Author's Note: I was asked to repost my first hand recollection of September 11th when the news of the death of Osama Bin Laden broke, so here it is in its original form. I think it's important that we use this moment not to make twitter jokes or do cheerleading routines in front of the White House, but to look back at a solemn moment in history that changed our country in so many ways forever. This isn't a time to gloat or be flippant, but to look back at everything this cost us in lives, civil liberties, and our national identity. Hopefully we can use this opportunity to begin to heal, step back from the fear-mongering edge we've been on for years, and find some closure as a country. We can and must be better. We must learn from our past so we aren't doomed to repeat the mistakes we made in the aftermath of 9-11.
Many of you may know that I am a former flight attendant. What you may not know is that I was in the air on September 11th, working a flight leaving New York City going to Florida. I worked for an airline that has live TV's in every seat, so we were some of the few people in the air that actually watched the horrors of that day unfold live.
It all started normally enough. The crew of 6 (four flight attendants and two pilots) met for the early morning flight, expecting a short trip to Tampa and back. The plane was full of people, mostly bleary-eyed from having to make it to the airport on time. We did a quiet, low-key service, chatting with the few passengers who were awake, then went to our respective galleys to rummage up some breakfast for ourselves.
Then it happened.
We heard a murmur pass through the cabin and then dozens of attendant "call-buttons" went off. We ran into the cabin to find people crying and asking us what was going on. The crew had no idea (we don't have TV's in our galleys), so we sat with the passengers and watched in horror as the news came in: a plane had crashed into the World Trade Center.
The news didn't know what was happening- if it was an accident or something more. I got on the phone with our pilots, who knew only a few small facts from chatter on the radio. We set up a communication line, updating our pilots with news from the TV as it came in. No changes were made at first and we continued on the flight plan. We were almost ready to start our descent into Tampa when the entire plane seemed to scream at one time.
A second plane had hit. This was a terrorist attack.
The crew went into crowd control mode as we were told by the pilots that we were being ordered to land immediately. The plane went into a sharp decent into Tampa as we worked to calm passengers while at the same time arming ourselves with whatever we could find as "weapons" in case we had hijackers on board as well- coffee pots, fire extinguishers, anything we could use to defend ourselves and our plane.
We landed safely in Tampa, where police met the plane to help unload panicked passengers. Our little crew of 6 sat on the empty plane, holding hands and watching in shock as reports came in of other planes going down and crashing. We tried to call friends, to find out if our co-workers were okay or on the planes that went down, but couldn't get through the overcrowded lines. As a New York based airline, we all feared the worst.

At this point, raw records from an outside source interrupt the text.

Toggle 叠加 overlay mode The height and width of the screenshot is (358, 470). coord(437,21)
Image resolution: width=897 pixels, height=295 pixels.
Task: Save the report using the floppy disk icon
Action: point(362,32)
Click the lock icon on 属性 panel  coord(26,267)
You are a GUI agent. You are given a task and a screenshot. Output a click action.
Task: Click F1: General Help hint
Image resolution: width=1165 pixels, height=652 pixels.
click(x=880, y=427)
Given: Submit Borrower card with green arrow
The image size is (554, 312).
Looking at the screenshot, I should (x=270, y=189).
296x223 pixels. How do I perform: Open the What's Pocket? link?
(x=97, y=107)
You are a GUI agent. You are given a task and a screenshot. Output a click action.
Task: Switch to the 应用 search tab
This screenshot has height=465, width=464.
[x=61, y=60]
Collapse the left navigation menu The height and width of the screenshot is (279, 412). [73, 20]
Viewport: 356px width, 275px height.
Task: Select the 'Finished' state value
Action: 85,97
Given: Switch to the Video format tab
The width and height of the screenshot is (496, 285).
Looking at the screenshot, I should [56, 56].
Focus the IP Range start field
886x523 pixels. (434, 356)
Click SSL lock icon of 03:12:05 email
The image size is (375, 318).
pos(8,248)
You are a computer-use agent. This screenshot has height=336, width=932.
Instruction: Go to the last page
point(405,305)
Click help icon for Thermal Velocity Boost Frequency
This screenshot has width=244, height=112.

We were contacted by flight control and told we were going to be grounded in Tampa indefinitely. They rushed us out (again with police) and sent us to a hotel, where we gathered in a room and watched as more horrible news came in- the towers collapsed, thousands were feared dead, rumors flew that more planes had gone down.
We later found out family had been trying to reach us, but cell phones were useless. All we could do was sit in shocked silence and wait for news.
We ended up being grounded in Tampa for over 10 days, after which we flew an empty plane back to New York. We saw the still smoldering ground-zero site as we came in for a landing. We sat in the quiet airport as we received our briefing on what was happening and what the future of our company and jobs were.
In the days that followed, I went into the city, attended vigils for the victims (including my fellow flight attendants). I cried and waved as first responders and firefighters drove by to help in the recovery effort. I looked for the faces of friends in the thousands of missing persons fliers that were posted around the city. I continued to fly nearly empty planes, the whole time fearing that it could happen again.
To me, 9-11 was a horrible, personal experience. It could have easily have been my plane that was used as a weapon. That is why it sadden and disgusts me as I watch politicians use it as a bumper sticker "call to action" or as a reason to chip away at personal religious freedoms and rights. Even more disgusting is seeing it used to attack Muslim Americans, who were also attacked and killed that day, or play into the fears and anger of people personally affected by the attacks in New York City and around the country.
I still get chills when I think about that day and the friends I lost. But this year there is a new and fresh emotion: Anger. From the ridiculous hate-based "controversy" over building the Park 51 Islamic Center in lower Manhattan to elevating the insane ramblings of a fringe pastor in Gainesville, Florida who wants to burn the Koran, it seems that politicians and fear-mongers from all sides are taking what was a dark day for our country and cheapening it for their own gains.